In recent years, as an environmental problem has become a matter of great concern, a honeycomb filter for removing fine particles (particulates) in exhaust gas of a diesel engine or the like has attracted attention.
As shown in FIGS. 4(a) and 4(b), the honeycomb filter has a main construction such that through holes 14a and 14b opening on both end surfaces of a honeycomb-shaped filter base 12 formed of porous ceramics are clogged in a checker flag form on one end surface, and the through holes 14b different from the through holes 14a being clogged on one end surface are clogged on the other end surface in a checker flag form. Exhaust gas 17 introduced from either one of end surfaces is forcedly caused to pass through a partition wall 13 between the through holes, by which fine particles (particulates) in the exhaust gas 17 are collected and removed.

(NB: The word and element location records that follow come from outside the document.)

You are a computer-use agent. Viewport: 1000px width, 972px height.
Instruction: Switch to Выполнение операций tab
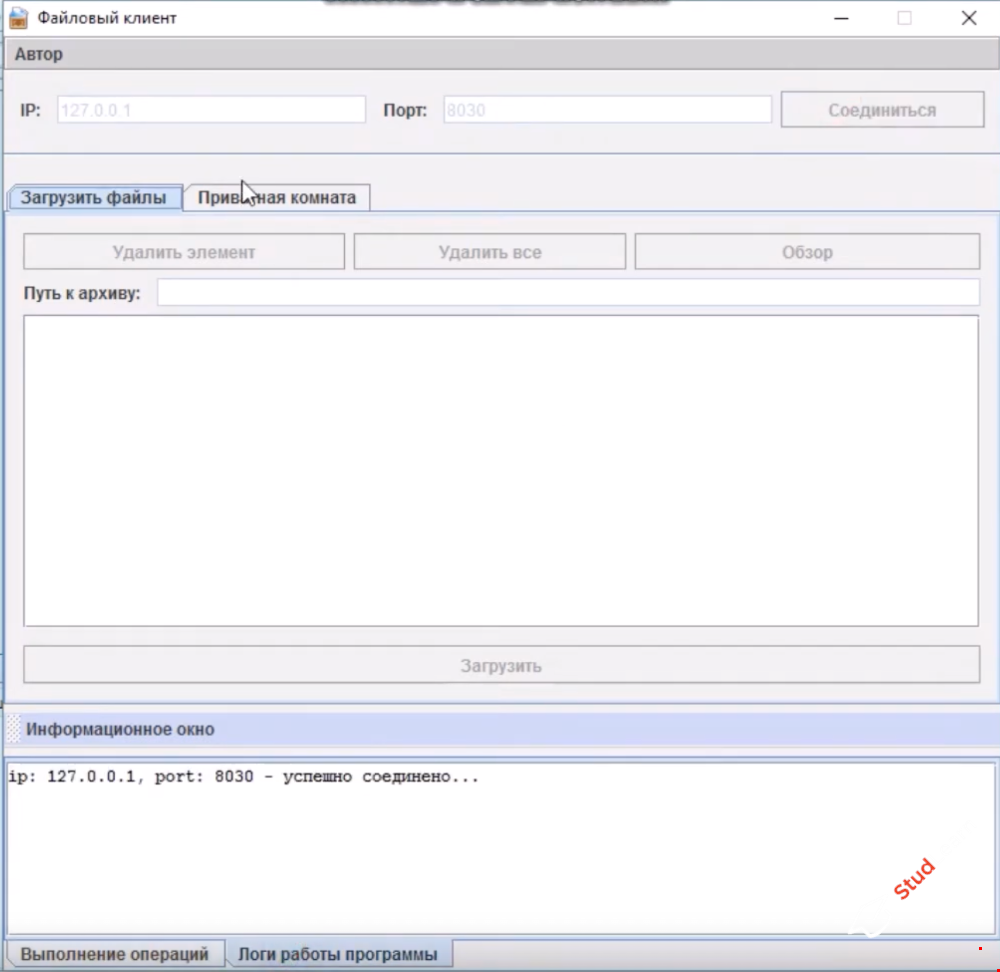[114, 954]
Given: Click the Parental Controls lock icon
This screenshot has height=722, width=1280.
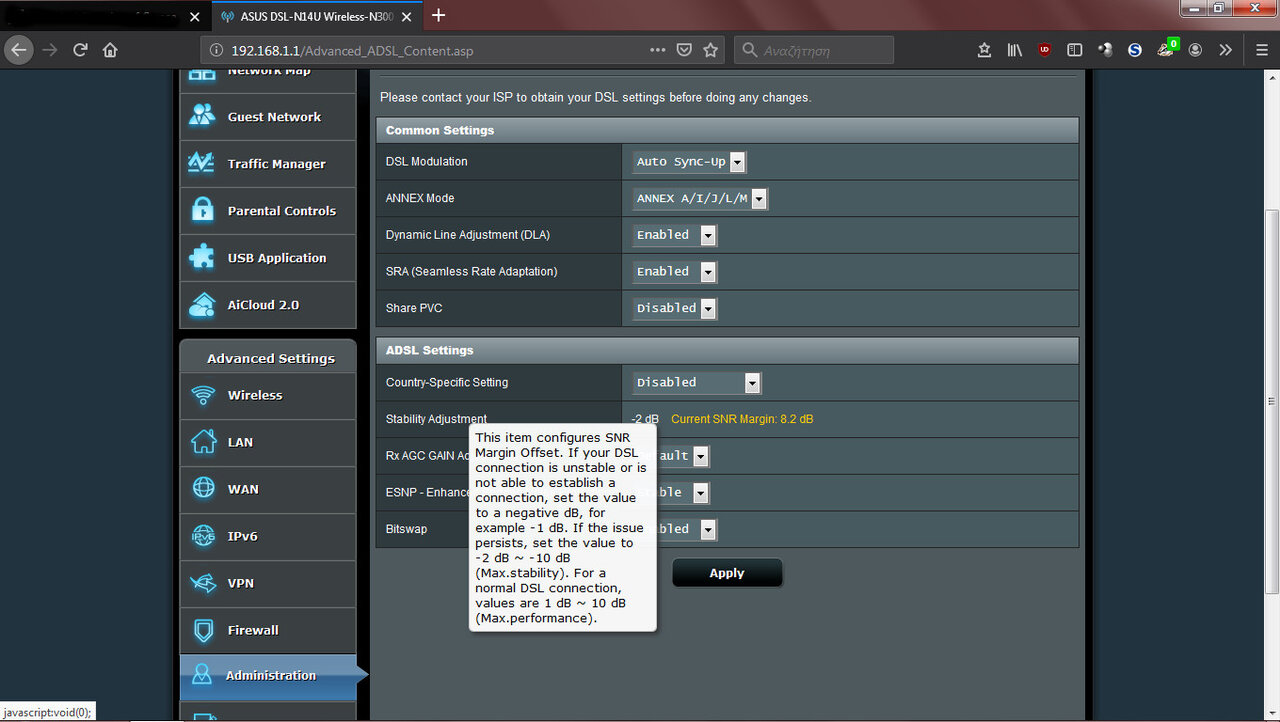Looking at the screenshot, I should tap(202, 210).
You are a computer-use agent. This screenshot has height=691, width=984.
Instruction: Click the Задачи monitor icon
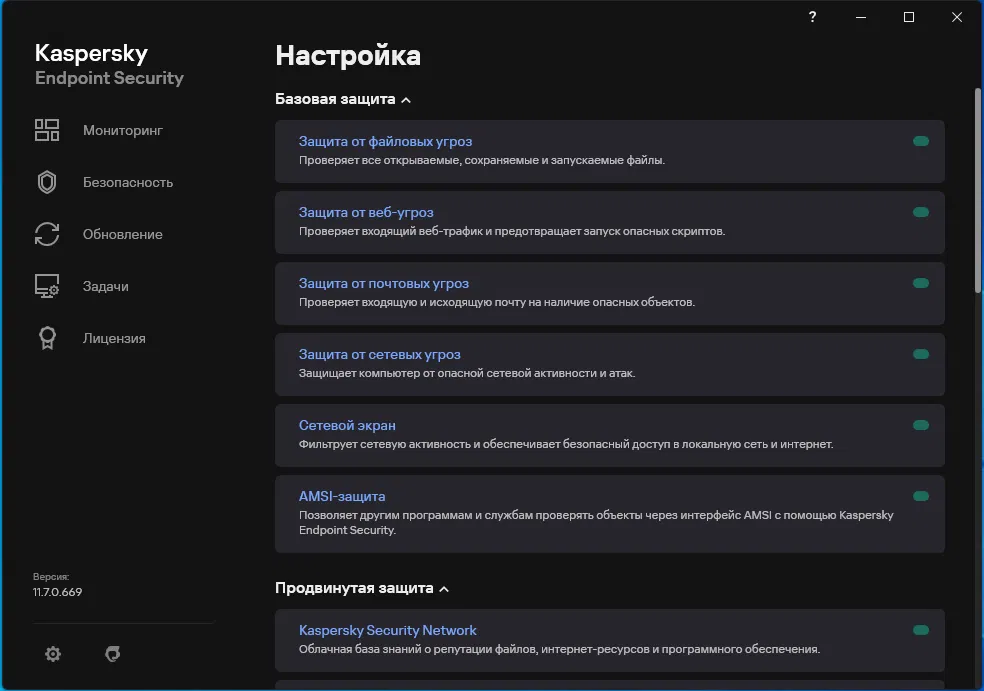point(47,286)
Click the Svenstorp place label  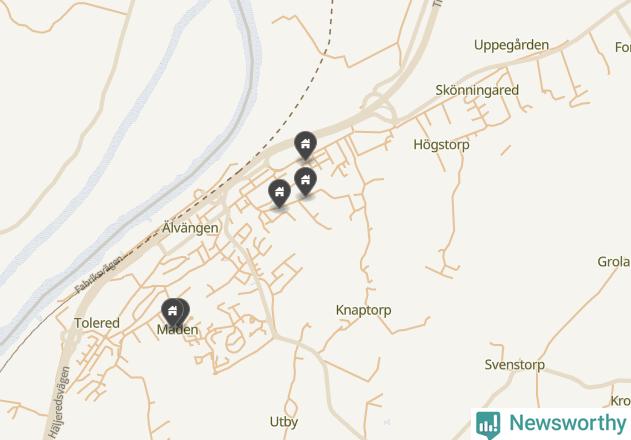click(x=515, y=365)
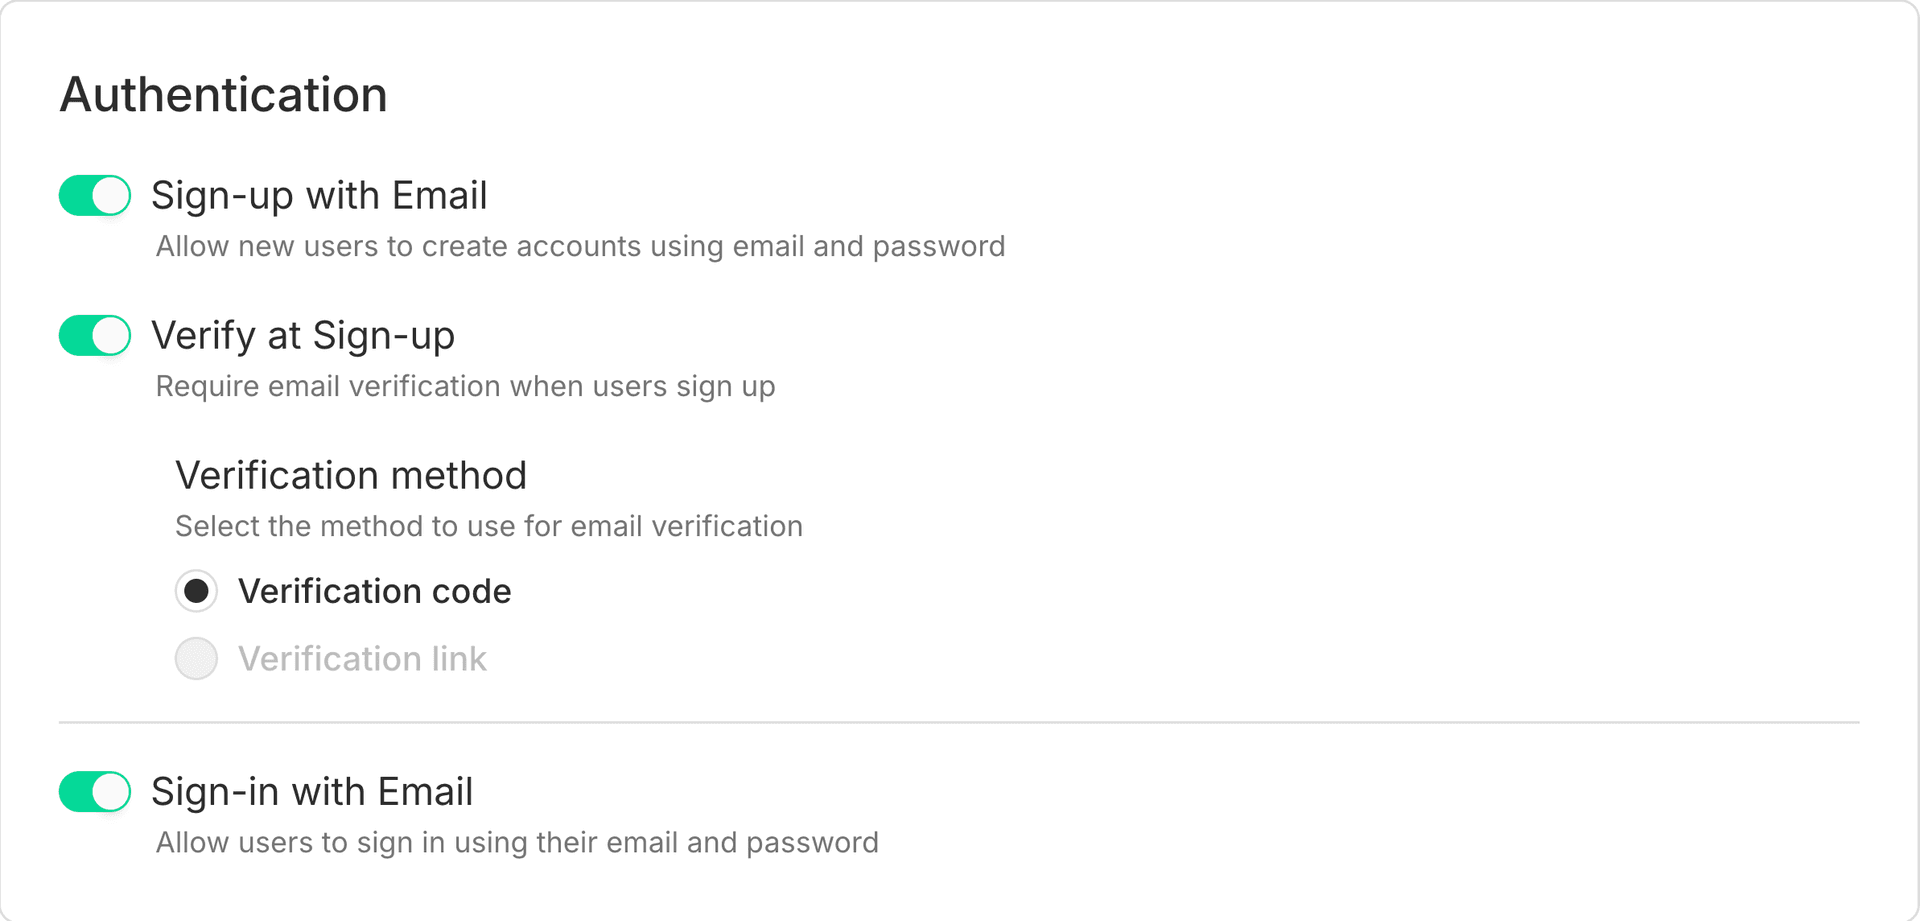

Conventionally, there has been widely used a honeycomb filter in which ceramic slurry is pressed into the through holes 14 in the filter base 12 formed of porous ceramics and thereafter is fired, by which a filler material 11 is embedded in the through holes 14 in the filter base 12. In this case, the filler material 11 is not fixed to the partition wall 13 between the through holes by melting-reaction, but slurry is caused to intrude into pores in the partition wall 13 by pressing and is fired, and resultantly the filler material 11 is fixed by, so to say, a mechanism of fitting.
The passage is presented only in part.